As Seen Below — The Dome integra a coleção do ARoS Aarhus Art Museum — um dos museus de arte contemporânea mais importantes da Escandinávia, com histórico de arte imersiva e escala monumental. Your Rainbow Panorama, de Olafur Eliasson, também está lá.
Conhecido como mestre da luz, Turrell é pioneiro na criação de instalações imersivas. Seu primeiro Skyspace foi feito em 1974. Desde então, 100 obras como essas foram entregues, em 26 países.
Os espaços, com abertura no teto que emoldura o céu, partem de uma ideia relativamente simples que resulta em uma profunda experiência de contemplação, convidando-nos a desacelerar e a perceber o mundo de um novo ângulo.
As Seen Below pode ser vivenciada de três maneiras. No Open Sky, a cúpula se abre para o céu, que surge como um campo de cor sem pontos de referência — experiência disponível durante o horário de funcionamento do museu, sem reserva.

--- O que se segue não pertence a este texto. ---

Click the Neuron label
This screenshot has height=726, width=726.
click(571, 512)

No Colour Shift, a abertura é vedada e a atenção se volta para o próprio espaço: as paredes se dissolvem em luz, revelando-a como material tangível; ocorre a cada hora de maio a agosto, e a cada duas horas no restante do ano.
Já no Twilight, o teto se abre ao céu durante o amanhecer ou o entardecer, e Turrell manipula as cores internas em harmonia com o nascer ou o pôr do sol — fazendo o próprio céu parecer mudar de cor momento a momento.

Conhecido como o artista que pinta com a luz, James Turrell nasceu em 1943 em Los Angeles. É filho de um engenheiro aeronáutico e mãe médica. Estudou matemática e psicologia e, aos 16 anos, tirou licença de piloto. A aviação trouxe a ele experiências que influenciaram a sua arte.
Apesar da mobilidade reduzida (o artista visitou o espaço de cadeira de rodas) segue em plena atividade. Outra obra grandiosa — talvez a maior da arte contemporânea – está em desenvolvimento desde 1979, a Roden Crater. Sua ideia é transformar um vulcão extinto no Arizona em um observatório.

Para isso, tem investido recursos há décadas, e angariar fundos para tal projeto tem sido uma das missões centrais da sua vida. Segundo o Financial Times, o artista já escavou mais de um milhão de jardas cúbicas de terra e, concluído, o local contará com 33 suítes para hóspedes, uma piscina para contemplar o nascer do sol e um anfiteatro. “Jurei que estaria pronto até o ano 2000. E continuo firme nessa posição,” disse à publicação.
Quando não está viajando ou trabalhando, Turrell passa seu tempo em seu rancho, próximo ao Roden Crater, imaginamos que, em boa parte, olhando para o céu.